<<<<
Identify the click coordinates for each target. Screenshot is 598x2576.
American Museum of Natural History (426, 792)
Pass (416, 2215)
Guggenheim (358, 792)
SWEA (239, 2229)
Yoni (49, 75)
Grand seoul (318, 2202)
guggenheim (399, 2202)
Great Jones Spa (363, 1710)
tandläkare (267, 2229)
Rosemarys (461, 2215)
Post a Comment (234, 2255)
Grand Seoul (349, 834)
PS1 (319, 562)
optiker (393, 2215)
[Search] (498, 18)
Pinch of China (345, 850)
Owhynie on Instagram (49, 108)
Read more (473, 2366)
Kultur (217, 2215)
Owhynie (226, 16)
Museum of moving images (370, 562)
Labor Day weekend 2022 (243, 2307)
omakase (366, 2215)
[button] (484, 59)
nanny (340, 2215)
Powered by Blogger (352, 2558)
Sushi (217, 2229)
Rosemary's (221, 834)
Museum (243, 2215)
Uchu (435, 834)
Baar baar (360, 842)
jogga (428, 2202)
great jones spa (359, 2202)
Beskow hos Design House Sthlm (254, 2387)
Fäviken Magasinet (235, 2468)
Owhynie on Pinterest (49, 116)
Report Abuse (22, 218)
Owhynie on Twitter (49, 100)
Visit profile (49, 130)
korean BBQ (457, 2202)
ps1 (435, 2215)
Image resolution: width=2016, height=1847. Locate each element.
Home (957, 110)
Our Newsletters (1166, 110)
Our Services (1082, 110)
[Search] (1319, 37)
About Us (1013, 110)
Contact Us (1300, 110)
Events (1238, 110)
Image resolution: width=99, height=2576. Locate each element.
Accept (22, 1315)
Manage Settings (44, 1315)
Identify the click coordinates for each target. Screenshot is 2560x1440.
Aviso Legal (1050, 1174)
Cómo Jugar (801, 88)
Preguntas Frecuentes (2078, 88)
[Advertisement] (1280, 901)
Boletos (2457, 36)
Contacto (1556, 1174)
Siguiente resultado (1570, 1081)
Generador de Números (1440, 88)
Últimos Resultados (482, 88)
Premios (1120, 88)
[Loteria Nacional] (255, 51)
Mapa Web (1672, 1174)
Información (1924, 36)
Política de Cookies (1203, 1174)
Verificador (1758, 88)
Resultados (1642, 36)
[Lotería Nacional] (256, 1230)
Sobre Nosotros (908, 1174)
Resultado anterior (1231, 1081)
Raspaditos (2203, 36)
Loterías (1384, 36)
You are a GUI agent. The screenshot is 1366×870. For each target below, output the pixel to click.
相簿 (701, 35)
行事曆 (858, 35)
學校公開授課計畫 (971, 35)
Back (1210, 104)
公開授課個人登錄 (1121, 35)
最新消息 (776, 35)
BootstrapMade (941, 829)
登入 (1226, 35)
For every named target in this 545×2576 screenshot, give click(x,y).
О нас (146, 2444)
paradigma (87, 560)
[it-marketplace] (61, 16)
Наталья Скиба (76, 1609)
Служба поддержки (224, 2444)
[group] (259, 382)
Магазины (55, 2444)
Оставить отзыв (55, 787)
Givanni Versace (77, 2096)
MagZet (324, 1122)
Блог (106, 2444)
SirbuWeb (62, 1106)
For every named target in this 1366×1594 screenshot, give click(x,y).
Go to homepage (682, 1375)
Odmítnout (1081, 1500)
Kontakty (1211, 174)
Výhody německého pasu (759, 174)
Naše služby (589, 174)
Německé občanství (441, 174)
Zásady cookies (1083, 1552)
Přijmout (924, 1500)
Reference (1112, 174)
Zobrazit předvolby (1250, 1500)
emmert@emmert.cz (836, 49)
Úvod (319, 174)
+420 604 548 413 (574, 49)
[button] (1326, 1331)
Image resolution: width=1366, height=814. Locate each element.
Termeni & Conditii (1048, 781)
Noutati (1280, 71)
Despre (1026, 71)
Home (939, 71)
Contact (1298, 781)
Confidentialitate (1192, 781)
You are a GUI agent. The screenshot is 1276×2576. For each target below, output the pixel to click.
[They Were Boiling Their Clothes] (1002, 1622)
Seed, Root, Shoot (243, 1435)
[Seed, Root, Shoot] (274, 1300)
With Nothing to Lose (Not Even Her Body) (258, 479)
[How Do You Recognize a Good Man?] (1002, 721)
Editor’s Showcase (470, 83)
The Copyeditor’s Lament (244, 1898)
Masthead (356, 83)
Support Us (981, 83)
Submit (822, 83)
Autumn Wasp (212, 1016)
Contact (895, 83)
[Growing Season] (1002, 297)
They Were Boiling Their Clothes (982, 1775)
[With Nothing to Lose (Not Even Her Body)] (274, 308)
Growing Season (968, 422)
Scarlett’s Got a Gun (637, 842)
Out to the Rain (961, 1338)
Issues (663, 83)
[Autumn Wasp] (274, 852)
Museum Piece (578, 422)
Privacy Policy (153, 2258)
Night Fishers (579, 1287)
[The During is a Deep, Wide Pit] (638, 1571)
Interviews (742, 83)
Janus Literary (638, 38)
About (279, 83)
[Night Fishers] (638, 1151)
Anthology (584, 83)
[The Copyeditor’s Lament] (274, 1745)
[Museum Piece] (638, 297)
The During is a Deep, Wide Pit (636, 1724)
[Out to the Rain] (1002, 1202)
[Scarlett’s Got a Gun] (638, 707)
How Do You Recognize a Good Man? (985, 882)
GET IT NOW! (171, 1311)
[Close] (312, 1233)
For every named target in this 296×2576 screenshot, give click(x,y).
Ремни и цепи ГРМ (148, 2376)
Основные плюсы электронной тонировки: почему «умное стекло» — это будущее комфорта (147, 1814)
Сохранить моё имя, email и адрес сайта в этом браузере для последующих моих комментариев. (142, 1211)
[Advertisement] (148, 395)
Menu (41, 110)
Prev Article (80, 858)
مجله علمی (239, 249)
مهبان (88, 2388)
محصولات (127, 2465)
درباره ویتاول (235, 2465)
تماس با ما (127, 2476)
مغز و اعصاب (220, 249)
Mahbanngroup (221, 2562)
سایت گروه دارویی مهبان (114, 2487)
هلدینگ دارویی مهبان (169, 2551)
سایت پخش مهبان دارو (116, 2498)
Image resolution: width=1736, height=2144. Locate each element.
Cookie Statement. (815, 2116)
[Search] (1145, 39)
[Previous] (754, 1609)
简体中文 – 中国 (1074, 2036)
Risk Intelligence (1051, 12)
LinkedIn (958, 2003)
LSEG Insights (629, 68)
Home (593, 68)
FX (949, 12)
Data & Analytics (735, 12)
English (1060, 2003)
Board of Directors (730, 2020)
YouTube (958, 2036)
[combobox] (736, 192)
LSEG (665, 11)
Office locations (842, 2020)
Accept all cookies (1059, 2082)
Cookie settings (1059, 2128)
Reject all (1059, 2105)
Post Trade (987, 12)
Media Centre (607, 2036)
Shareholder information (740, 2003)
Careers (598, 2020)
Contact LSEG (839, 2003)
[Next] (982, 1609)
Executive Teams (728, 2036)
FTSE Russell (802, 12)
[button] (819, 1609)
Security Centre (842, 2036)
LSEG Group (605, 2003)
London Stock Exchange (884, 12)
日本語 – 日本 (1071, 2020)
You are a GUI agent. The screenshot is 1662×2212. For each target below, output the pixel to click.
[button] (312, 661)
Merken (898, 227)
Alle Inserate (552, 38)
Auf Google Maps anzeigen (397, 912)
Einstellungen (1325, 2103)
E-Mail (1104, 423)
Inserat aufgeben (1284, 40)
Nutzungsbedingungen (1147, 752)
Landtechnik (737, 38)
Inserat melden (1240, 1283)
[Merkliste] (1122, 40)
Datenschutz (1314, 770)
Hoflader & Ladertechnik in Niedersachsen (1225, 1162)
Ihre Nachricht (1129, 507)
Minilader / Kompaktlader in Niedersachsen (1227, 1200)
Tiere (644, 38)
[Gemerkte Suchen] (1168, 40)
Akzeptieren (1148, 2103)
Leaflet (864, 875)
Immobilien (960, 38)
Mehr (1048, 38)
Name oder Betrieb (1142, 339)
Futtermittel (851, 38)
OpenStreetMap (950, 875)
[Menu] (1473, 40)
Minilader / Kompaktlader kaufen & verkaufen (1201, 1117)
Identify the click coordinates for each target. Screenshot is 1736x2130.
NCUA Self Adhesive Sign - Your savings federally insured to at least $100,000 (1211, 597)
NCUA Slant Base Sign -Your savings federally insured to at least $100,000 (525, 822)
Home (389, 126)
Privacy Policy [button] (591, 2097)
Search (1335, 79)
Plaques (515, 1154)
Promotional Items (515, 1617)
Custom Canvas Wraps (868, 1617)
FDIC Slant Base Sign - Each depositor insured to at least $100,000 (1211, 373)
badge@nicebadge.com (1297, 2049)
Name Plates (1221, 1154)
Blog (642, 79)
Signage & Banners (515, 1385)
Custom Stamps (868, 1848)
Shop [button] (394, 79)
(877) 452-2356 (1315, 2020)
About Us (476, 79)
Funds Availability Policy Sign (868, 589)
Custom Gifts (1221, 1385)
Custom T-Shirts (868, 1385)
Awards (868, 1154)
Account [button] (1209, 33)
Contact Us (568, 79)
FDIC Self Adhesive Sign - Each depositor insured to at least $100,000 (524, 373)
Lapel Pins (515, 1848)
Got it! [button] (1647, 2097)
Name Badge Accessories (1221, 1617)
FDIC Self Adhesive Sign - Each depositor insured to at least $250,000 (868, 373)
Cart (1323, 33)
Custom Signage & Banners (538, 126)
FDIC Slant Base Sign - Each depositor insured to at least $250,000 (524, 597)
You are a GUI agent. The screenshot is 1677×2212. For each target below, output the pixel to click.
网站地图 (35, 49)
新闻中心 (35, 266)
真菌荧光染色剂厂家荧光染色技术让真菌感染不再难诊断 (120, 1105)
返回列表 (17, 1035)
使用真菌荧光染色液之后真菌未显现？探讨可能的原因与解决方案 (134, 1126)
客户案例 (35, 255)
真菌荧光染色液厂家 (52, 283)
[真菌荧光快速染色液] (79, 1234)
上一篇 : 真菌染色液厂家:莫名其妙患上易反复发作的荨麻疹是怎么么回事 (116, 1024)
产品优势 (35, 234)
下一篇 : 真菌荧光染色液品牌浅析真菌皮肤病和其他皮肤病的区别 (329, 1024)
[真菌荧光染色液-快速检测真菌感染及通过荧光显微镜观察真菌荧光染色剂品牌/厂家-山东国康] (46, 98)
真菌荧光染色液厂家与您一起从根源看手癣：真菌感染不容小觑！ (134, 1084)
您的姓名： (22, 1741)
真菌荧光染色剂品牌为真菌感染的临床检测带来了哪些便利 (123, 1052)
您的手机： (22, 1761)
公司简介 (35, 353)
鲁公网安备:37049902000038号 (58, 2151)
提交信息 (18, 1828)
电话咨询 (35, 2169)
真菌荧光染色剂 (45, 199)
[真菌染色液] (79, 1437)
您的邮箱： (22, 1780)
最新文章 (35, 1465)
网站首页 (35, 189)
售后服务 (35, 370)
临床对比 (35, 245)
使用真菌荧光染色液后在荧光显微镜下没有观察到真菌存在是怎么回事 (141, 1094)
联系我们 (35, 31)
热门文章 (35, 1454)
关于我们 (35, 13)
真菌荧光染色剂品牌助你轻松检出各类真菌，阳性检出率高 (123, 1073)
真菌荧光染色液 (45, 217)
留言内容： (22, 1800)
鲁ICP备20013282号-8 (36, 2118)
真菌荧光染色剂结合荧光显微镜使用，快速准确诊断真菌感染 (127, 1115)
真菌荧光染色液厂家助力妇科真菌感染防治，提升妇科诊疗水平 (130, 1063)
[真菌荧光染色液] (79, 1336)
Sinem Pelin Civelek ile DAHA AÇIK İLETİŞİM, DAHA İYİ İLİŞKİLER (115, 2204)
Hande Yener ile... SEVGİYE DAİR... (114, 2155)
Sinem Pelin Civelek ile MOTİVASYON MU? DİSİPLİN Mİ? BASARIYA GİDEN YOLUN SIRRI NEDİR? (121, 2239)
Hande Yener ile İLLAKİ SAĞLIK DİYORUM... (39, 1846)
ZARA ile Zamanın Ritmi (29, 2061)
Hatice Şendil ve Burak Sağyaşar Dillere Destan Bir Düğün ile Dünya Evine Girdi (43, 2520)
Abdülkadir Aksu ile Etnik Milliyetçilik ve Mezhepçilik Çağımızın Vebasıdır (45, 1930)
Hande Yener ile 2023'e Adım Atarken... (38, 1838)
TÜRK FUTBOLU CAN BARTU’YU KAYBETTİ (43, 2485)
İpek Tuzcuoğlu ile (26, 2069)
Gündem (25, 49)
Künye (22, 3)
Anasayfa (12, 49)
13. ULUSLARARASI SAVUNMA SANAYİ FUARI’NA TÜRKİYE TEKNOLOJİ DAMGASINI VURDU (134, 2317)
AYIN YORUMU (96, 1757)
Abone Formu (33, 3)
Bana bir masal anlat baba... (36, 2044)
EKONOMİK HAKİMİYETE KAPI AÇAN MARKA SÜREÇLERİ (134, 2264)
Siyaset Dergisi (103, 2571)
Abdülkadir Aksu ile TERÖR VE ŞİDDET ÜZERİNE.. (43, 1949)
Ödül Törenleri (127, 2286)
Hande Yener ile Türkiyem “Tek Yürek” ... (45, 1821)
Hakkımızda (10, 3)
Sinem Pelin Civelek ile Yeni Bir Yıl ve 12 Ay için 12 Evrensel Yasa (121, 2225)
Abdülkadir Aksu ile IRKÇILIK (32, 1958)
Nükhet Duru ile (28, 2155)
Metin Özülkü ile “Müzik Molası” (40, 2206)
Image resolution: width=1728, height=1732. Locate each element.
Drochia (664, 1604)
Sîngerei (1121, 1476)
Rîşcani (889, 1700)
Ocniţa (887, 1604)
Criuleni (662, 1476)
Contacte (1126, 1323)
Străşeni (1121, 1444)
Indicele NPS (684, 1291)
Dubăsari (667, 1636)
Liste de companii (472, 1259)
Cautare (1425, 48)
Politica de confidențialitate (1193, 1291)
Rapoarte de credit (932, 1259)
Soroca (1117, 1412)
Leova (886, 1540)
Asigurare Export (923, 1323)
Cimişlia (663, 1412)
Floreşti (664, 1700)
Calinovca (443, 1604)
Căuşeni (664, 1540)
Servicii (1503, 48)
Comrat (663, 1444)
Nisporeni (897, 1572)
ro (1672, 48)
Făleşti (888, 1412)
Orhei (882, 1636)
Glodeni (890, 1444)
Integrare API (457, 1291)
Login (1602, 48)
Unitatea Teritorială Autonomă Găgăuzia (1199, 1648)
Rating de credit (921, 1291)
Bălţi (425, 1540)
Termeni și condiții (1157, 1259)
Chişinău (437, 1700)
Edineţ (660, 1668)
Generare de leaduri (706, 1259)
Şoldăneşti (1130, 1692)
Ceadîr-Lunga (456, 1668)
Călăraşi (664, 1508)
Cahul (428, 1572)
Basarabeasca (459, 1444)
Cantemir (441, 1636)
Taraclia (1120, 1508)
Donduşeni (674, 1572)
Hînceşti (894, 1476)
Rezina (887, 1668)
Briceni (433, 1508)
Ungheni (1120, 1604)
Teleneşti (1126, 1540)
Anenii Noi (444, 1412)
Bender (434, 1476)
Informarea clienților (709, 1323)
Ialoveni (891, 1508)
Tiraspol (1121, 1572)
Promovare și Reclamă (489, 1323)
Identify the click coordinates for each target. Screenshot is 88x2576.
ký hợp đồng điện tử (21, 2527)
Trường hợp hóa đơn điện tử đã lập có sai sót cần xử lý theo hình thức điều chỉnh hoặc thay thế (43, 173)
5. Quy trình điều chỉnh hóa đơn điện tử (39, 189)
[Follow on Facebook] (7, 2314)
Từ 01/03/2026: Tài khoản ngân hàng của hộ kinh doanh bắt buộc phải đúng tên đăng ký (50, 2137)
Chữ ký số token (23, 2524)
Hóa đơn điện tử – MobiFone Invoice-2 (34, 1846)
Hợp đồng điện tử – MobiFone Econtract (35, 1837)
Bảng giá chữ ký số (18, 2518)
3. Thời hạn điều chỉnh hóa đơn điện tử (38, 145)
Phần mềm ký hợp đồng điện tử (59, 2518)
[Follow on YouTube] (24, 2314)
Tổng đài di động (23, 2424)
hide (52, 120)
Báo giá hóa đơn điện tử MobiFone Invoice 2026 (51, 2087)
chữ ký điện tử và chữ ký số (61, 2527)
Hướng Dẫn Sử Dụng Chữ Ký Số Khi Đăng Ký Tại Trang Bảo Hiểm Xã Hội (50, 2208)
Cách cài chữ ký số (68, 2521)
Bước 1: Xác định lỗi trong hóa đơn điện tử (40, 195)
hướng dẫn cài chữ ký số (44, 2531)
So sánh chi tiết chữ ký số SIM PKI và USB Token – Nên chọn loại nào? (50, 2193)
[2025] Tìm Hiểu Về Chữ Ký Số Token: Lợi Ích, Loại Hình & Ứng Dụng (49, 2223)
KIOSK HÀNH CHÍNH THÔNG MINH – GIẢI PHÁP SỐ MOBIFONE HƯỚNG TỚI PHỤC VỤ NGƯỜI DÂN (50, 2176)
>>>>
● REQUIRED WORK: What lines of the material above include "Your"? Copy each one.

● REPLY:
NCUA Self Adhesive Sign - Your savings federally insured to at least $100,000 (1211, 597)
NCUA Slant Base Sign -Your savings federally insured to at least $100,000 (525, 822)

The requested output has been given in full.